Alongside habit, rituals also rely on shared stories and expectations. When people enact a ritual, they reinforce a common way of understanding the world. Those shared models help coordinate behavior, solve cooperative problems, and make uncertain situations manageable. Learning which rituals produce real-world benefits depends on mental simulations and deliberate judgment, not only on automatic repetition.

Bringing these two learning systems together clarifies why rituals persist across eras and cultures. They both make individuals feel rewarded in the moment and keep communities aligned around the same assumptions about meaning and cooperation. The paper invites readers to explore how rituals support human potential by stabilizing shared worldviews and promoting social learning, and it prompts questions about how those processes shape inclusion, change, and resilience in diverse societies.
From petitionary prayers to pilgrimages, rituals are found in every known culture.
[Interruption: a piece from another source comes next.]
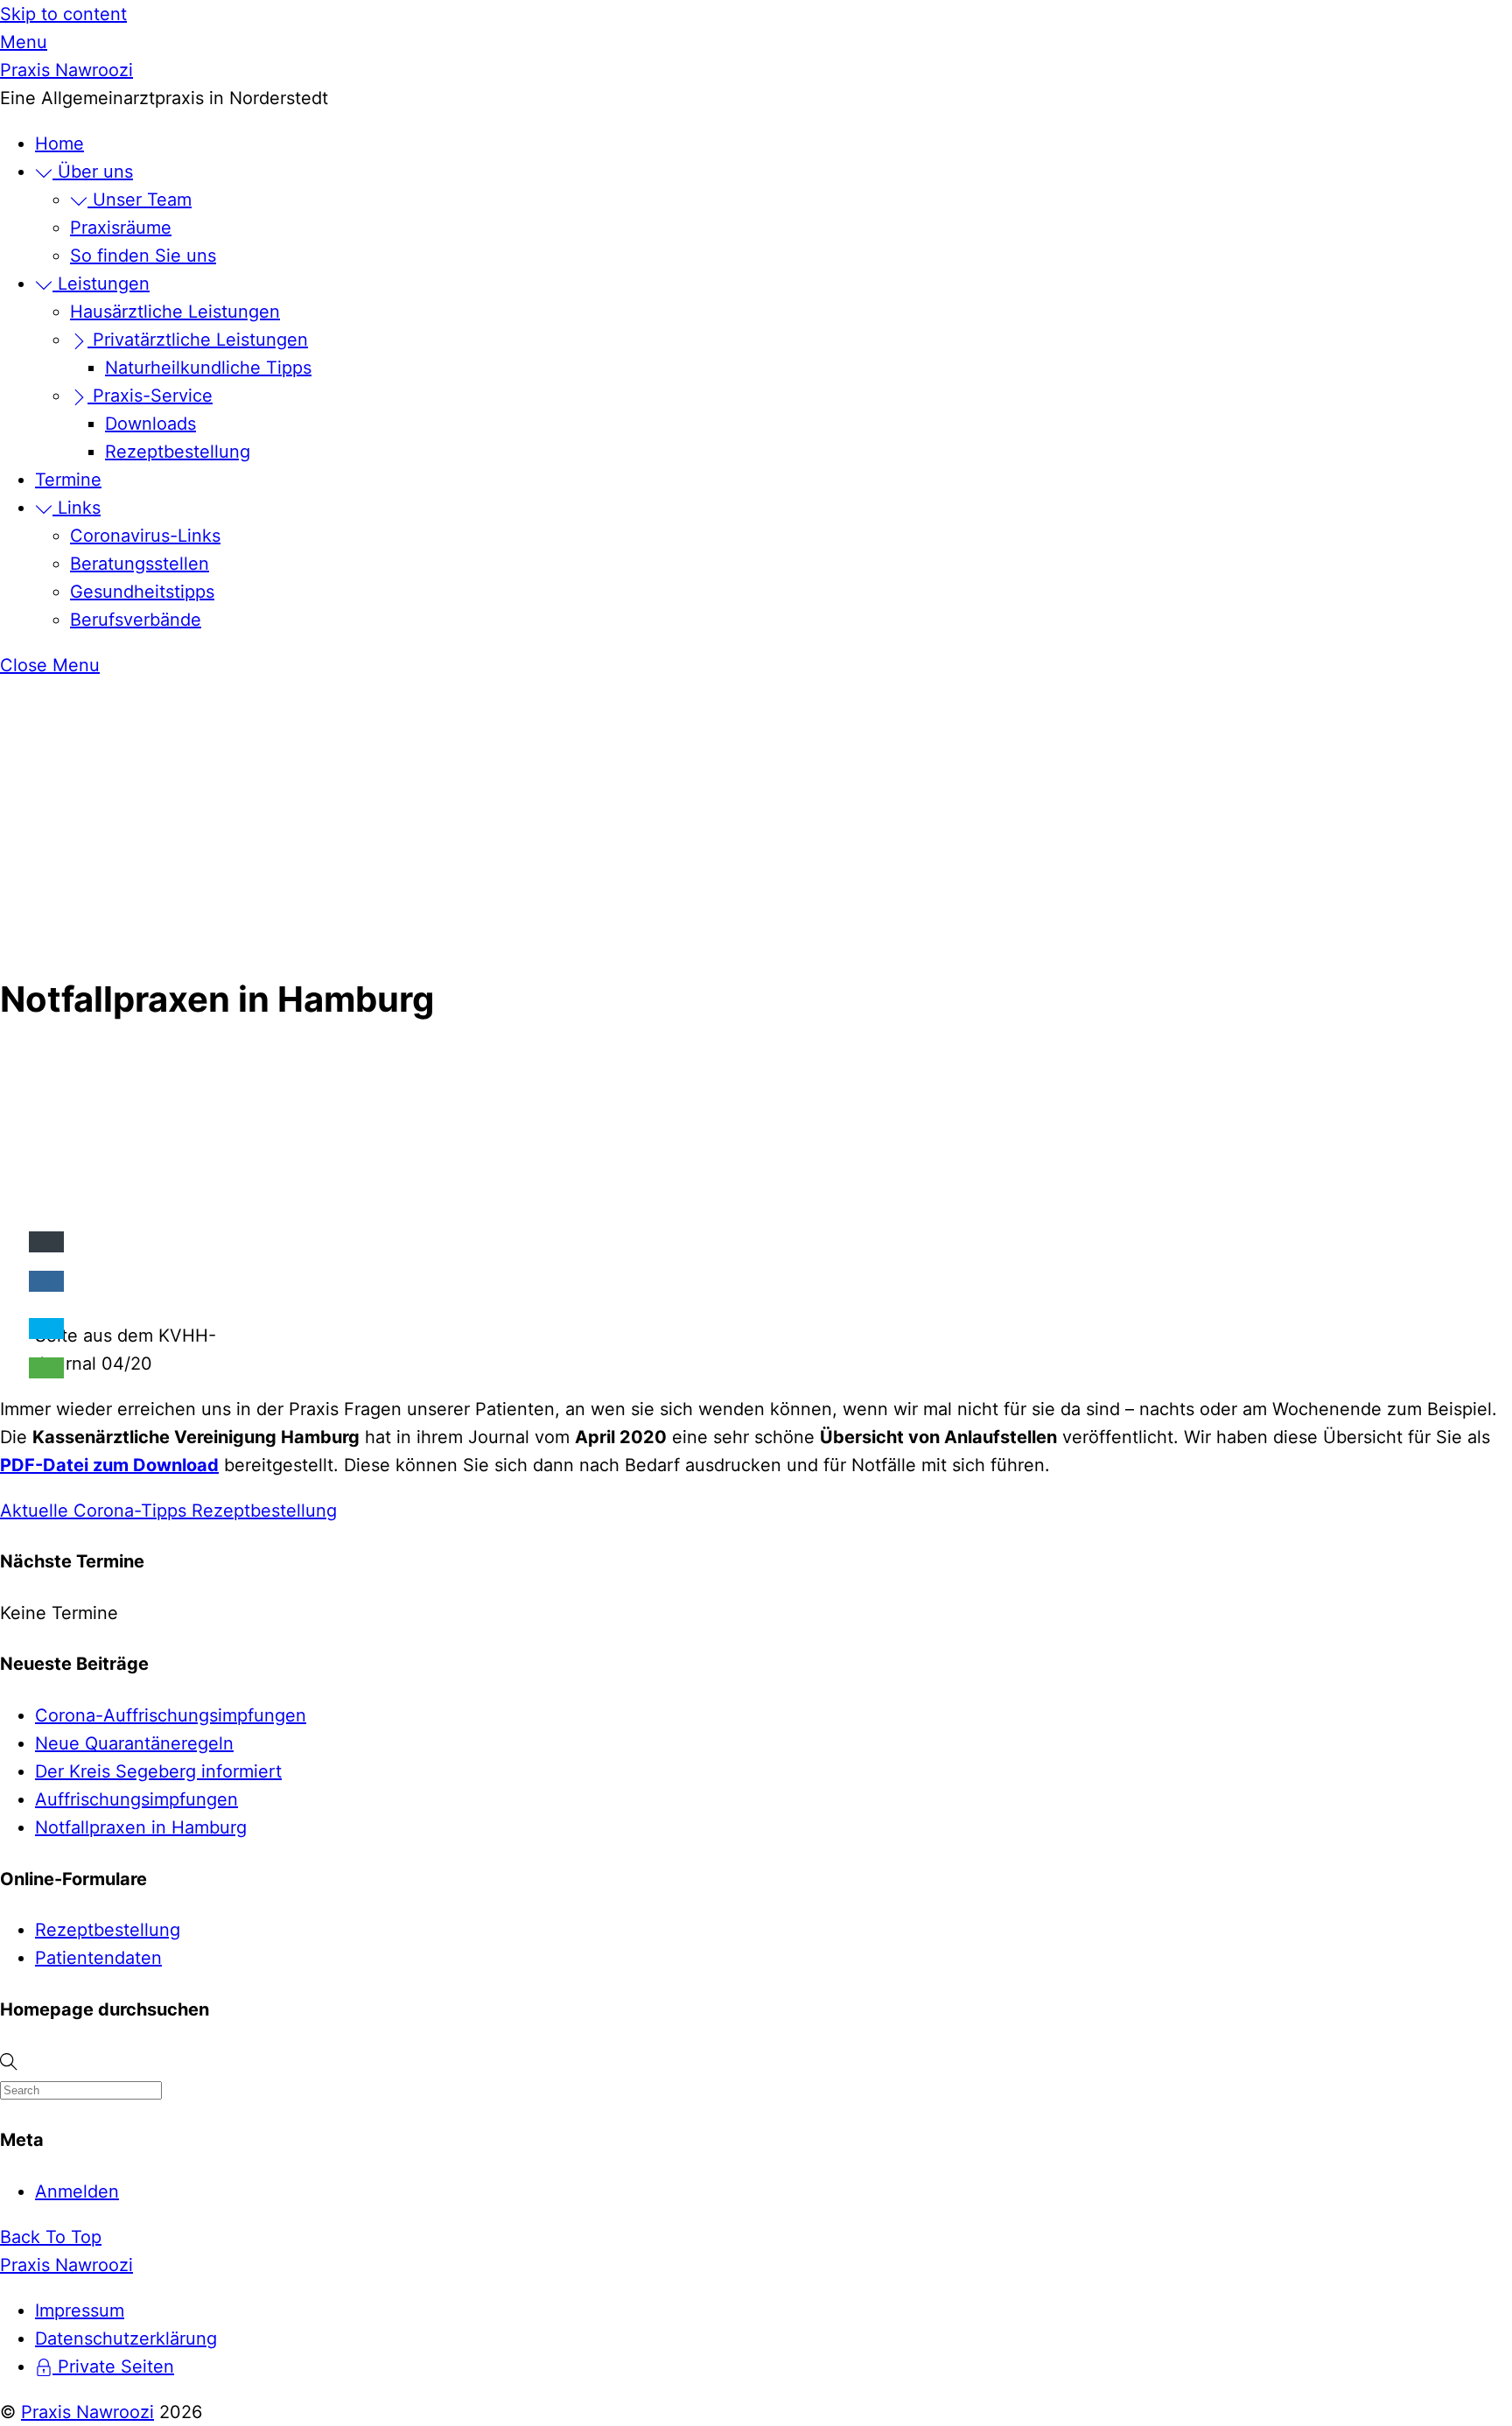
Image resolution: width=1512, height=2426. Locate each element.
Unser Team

Yet, the reason for their persistence is a matter of active debate. Some studies portray rituals as attempts to affect uncertain outcomes, whereas others emphasize their role in facilitating social cohesion. We review the cognitive processes underlying both perspectives and draw on advances in reinforcement learning to integrate them. Specifically, ritual participation is motivated by two processes: habitual reinforcement of affective and social rewards experienced during performance (model-free learning) and reinforcement of pragmatic and cooperative benefits derived from culturally shared world models (model-based learning). This framework synthesizes previous accounts and illuminates ritual’s role in sustaining intersubjectively aligned world models in past and present societies.